▶ Task
Retype the entries in full.

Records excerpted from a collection

* * *

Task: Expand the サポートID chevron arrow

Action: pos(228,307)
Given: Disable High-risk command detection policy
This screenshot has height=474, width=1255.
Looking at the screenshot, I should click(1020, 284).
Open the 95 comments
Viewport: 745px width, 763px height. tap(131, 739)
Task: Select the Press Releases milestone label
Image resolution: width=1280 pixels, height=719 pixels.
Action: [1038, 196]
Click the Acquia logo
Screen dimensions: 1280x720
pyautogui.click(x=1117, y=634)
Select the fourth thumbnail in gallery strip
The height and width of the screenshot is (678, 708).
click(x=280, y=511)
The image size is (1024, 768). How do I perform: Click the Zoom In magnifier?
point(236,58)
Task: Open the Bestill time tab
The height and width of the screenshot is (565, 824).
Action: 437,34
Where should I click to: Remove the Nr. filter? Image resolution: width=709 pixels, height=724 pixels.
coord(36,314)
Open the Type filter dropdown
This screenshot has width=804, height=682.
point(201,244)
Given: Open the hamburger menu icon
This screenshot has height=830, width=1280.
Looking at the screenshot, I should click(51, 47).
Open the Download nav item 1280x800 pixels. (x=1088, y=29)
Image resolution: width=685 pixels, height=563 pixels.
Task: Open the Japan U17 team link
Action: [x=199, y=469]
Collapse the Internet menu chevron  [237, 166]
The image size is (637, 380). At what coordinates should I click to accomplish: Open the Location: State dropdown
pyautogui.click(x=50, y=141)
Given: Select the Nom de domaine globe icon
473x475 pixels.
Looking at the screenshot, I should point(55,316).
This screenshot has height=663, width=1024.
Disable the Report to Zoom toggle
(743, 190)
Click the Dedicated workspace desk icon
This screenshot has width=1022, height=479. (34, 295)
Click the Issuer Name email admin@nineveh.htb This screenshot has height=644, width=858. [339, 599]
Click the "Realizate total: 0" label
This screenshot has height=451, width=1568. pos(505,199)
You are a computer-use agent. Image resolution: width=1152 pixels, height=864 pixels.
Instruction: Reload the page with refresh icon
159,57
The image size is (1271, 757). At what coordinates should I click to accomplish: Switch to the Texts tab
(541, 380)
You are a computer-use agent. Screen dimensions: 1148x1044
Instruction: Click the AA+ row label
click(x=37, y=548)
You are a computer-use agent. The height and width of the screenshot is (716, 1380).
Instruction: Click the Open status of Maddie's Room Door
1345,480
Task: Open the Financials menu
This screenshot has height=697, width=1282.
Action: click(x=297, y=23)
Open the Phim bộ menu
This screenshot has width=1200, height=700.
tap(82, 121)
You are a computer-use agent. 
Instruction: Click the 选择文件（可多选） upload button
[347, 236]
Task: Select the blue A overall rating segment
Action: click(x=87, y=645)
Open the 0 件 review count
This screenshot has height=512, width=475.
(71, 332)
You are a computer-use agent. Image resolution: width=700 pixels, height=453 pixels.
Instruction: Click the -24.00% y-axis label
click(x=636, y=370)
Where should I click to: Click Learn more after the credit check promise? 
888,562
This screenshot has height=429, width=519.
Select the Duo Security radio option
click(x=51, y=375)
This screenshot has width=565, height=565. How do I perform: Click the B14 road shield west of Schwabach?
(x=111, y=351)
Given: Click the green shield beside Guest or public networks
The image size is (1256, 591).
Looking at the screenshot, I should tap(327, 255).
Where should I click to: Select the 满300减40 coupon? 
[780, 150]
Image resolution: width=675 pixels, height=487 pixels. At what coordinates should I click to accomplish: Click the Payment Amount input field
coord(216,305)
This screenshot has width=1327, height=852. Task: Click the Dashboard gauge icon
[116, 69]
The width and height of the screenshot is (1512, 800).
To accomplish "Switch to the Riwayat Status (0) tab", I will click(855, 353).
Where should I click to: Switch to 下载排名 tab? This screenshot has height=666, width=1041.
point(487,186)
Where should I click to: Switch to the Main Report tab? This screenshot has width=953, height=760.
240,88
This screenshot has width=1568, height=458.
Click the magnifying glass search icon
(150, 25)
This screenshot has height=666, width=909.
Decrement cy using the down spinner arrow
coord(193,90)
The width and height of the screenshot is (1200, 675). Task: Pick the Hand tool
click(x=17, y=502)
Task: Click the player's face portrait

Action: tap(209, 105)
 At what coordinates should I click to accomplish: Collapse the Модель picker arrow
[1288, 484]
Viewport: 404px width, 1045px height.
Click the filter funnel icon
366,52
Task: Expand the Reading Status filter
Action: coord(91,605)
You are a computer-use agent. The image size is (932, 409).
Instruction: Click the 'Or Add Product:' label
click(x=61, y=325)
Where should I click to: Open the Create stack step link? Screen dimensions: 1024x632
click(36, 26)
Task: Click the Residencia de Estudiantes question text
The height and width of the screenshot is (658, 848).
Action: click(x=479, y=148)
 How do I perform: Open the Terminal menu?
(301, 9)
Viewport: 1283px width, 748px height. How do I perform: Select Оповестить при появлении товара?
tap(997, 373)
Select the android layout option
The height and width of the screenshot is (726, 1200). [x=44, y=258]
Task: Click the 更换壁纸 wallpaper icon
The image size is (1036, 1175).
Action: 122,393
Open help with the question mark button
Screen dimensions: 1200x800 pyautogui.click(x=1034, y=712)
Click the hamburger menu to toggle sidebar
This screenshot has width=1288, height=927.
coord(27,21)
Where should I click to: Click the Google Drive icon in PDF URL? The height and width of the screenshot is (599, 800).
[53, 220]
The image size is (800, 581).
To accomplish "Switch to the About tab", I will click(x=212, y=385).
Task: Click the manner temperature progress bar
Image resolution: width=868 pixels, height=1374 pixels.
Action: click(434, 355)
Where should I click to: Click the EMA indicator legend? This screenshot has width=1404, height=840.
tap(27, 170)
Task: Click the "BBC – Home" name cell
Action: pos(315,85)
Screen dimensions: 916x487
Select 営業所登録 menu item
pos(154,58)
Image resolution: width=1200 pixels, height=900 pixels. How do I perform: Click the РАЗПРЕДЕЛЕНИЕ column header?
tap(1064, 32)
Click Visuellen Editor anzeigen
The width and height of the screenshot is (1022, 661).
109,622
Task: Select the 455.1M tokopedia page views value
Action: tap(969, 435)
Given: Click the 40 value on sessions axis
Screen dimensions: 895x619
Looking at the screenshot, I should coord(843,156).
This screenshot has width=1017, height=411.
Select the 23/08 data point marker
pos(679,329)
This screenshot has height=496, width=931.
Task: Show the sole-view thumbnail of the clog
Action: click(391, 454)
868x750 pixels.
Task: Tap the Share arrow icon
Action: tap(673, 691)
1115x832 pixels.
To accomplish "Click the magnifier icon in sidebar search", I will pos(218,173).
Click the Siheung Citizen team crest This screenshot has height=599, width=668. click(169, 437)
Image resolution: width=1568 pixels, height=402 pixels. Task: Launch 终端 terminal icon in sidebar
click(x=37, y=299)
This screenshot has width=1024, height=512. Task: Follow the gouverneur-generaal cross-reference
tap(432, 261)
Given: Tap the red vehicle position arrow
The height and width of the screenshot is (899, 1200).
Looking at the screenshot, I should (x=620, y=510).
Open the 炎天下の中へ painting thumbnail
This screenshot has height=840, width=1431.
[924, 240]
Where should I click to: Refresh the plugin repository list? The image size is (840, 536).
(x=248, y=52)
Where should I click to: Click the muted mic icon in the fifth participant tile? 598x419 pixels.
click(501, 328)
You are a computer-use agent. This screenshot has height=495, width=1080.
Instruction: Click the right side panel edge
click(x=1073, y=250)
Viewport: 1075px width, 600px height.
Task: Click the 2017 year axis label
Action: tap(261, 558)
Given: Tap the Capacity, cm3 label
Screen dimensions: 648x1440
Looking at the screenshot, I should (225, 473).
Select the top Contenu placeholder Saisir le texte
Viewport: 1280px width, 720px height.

* * *

▶ Answer to this task
Task: Expand the サポートID chevron arrow

Action: pos(228,307)
Given: Disable High-risk command detection policy
This screenshot has height=474, width=1255.
Looking at the screenshot, I should click(1020, 284).
Open the 95 comments
Viewport: 745px width, 763px height. tap(131, 739)
Task: Select the Press Releases milestone label
Image resolution: width=1280 pixels, height=719 pixels.
Action: [1038, 196]
Click the Acquia logo
Screen dimensions: 1280x720
pyautogui.click(x=1117, y=634)
Select the fourth thumbnail in gallery strip
The height and width of the screenshot is (678, 708).
click(x=280, y=511)
The image size is (1024, 768). How do I perform: Click the Zoom In magnifier?
point(236,58)
Task: Open the Bestill time tab
The height and width of the screenshot is (565, 824).
Action: 437,34
Where should I click to: Remove the Nr. filter? Image resolution: width=709 pixels, height=724 pixels.
coord(36,314)
Open the Type filter dropdown
This screenshot has width=804, height=682.
point(201,244)
Given: Open the hamburger menu icon
This screenshot has height=830, width=1280.
Looking at the screenshot, I should click(51, 47).
Open the Download nav item 1280x800 pixels. (x=1088, y=29)
Image resolution: width=685 pixels, height=563 pixels.
Task: Open the Japan U17 team link
Action: [x=199, y=469]
Collapse the Internet menu chevron  [237, 166]
The image size is (637, 380). At what coordinates should I click to accomplish: Open the Location: State dropdown
pyautogui.click(x=50, y=141)
Given: Select the Nom de domaine globe icon
473x475 pixels.
Looking at the screenshot, I should point(55,316).
This screenshot has height=663, width=1024.
Disable the Report to Zoom toggle
(743, 190)
Click the Dedicated workspace desk icon
This screenshot has width=1022, height=479. (34, 295)
Click the Issuer Name email admin@nineveh.htb This screenshot has height=644, width=858. [339, 599]
Click the "Realizate total: 0" label
This screenshot has height=451, width=1568. pos(505,199)
You are a computer-use agent. Image resolution: width=1152 pixels, height=864 pixels.
Instruction: Reload the page with refresh icon
159,57
The image size is (1271, 757). At what coordinates should I click to accomplish: Switch to the Texts tab
(541, 380)
You are a computer-use agent. Screen dimensions: 1148x1044
Instruction: Click the AA+ row label
click(x=37, y=548)
You are a computer-use agent. The height and width of the screenshot is (716, 1380).
Instruction: Click the Open status of Maddie's Room Door
1345,480
Task: Open the Financials menu
This screenshot has height=697, width=1282.
Action: click(x=297, y=23)
Open the Phim bộ menu
This screenshot has width=1200, height=700.
tap(82, 121)
You are a computer-use agent. 
Instruction: Click the 选择文件（可多选） upload button
[347, 236]
Task: Select the blue A overall rating segment
Action: click(x=87, y=645)
Open the 0 件 review count
This screenshot has height=512, width=475.
(71, 332)
You are a computer-use agent. Image resolution: width=700 pixels, height=453 pixels.
Instruction: Click the -24.00% y-axis label
click(x=636, y=370)
Where should I click to: Click Learn more after the credit check promise? 
888,562
This screenshot has height=429, width=519.
Select the Duo Security radio option
click(x=51, y=375)
This screenshot has width=565, height=565. How do I perform: Click the B14 road shield west of Schwabach?
(x=111, y=351)
Given: Click the green shield beside Guest or public networks
The image size is (1256, 591).
Looking at the screenshot, I should tap(327, 255).
Where should I click to: Select the 满300减40 coupon? 
[780, 150]
Image resolution: width=675 pixels, height=487 pixels. At what coordinates should I click to accomplish: Click the Payment Amount input field
coord(216,305)
This screenshot has width=1327, height=852. Task: Click the Dashboard gauge icon
[116, 69]
The width and height of the screenshot is (1512, 800).
To accomplish "Switch to the Riwayat Status (0) tab", I will click(855, 353).
Where should I click to: Switch to 下载排名 tab? This screenshot has height=666, width=1041.
point(487,186)
Where should I click to: Switch to the Main Report tab? This screenshot has width=953, height=760.
240,88
This screenshot has width=1568, height=458.
Click the magnifying glass search icon
(150, 25)
This screenshot has height=666, width=909.
Decrement cy using the down spinner arrow
coord(193,90)
The width and height of the screenshot is (1200, 675). Task: Pick the Hand tool
click(x=17, y=502)
Task: Click the player's face portrait

Action: tap(209, 105)
 At what coordinates should I click to accomplish: Collapse the Модель picker arrow
[1288, 484]
Viewport: 404px width, 1045px height.
Click the filter funnel icon
366,52
Task: Expand the Reading Status filter
Action: coord(91,605)
You are a computer-use agent. The image size is (932, 409).
Instruction: Click the 'Or Add Product:' label
click(x=61, y=325)
Where should I click to: Open the Create stack step link? Screen dimensions: 1024x632
click(36, 26)
Task: Click the Residencia de Estudiantes question text
The height and width of the screenshot is (658, 848).
Action: click(x=479, y=148)
 How do I perform: Open the Terminal menu?
(301, 9)
Viewport: 1283px width, 748px height. How do I perform: Select Оповестить при появлении товара?
tap(997, 373)
Select the android layout option
The height and width of the screenshot is (726, 1200). [x=44, y=258]
Task: Click the 更换壁纸 wallpaper icon
The image size is (1036, 1175).
Action: 122,393
Open help with the question mark button
Screen dimensions: 1200x800 pyautogui.click(x=1034, y=712)
Click the hamburger menu to toggle sidebar
This screenshot has width=1288, height=927.
coord(27,21)
Where should I click to: Click the Google Drive icon in PDF URL? The height and width of the screenshot is (599, 800).
[53, 220]
The image size is (800, 581).
To accomplish "Switch to the About tab", I will click(x=212, y=385).
Task: Click the manner temperature progress bar
Image resolution: width=868 pixels, height=1374 pixels.
Action: click(434, 355)
Where should I click to: Click the EMA indicator legend? This screenshot has width=1404, height=840.
tap(27, 170)
Task: Click the "BBC – Home" name cell
Action: pos(315,85)
Screen dimensions: 916x487
Select 営業所登録 menu item
pos(154,58)
Image resolution: width=1200 pixels, height=900 pixels. How do I perform: Click the РАЗПРЕДЕЛЕНИЕ column header?
tap(1064, 32)
Click Visuellen Editor anzeigen
The width and height of the screenshot is (1022, 661).
109,622
Task: Select the 455.1M tokopedia page views value
Action: tap(969, 435)
Given: Click the 40 value on sessions axis
Screen dimensions: 895x619
Looking at the screenshot, I should coord(843,156).
This screenshot has width=1017, height=411.
Select the 23/08 data point marker
pos(679,329)
This screenshot has height=496, width=931.
Task: Show the sole-view thumbnail of the clog
Action: click(391, 454)
868x750 pixels.
Task: Tap the Share arrow icon
Action: tap(673, 691)
1115x832 pixels.
To accomplish "Click the magnifier icon in sidebar search", I will pos(218,173).
Click the Siheung Citizen team crest This screenshot has height=599, width=668. click(169, 437)
Image resolution: width=1568 pixels, height=402 pixels. Task: Launch 终端 terminal icon in sidebar
click(x=37, y=299)
This screenshot has width=1024, height=512. Task: Follow the gouverneur-generaal cross-reference
tap(432, 261)
Given: Tap the red vehicle position arrow
The height and width of the screenshot is (899, 1200).
Looking at the screenshot, I should (x=620, y=510).
Open the 炎天下の中へ painting thumbnail
This screenshot has height=840, width=1431.
[924, 240]
Where should I click to: Refresh the plugin repository list? The image size is (840, 536).
(x=248, y=52)
Where should I click to: Click the muted mic icon in the fifth participant tile? 598x419 pixels.
click(501, 328)
You are a computer-use agent. This screenshot has height=495, width=1080.
Instruction: Click the right side panel edge
click(x=1073, y=250)
Viewport: 1075px width, 600px height.
Task: Click the 2017 year axis label
Action: tap(261, 558)
Given: Tap the Capacity, cm3 label
Screen dimensions: 648x1440
Looking at the screenshot, I should (225, 473).
Select the top Contenu placeholder Saisir le texte
Viewport: 1280px width, 720px height.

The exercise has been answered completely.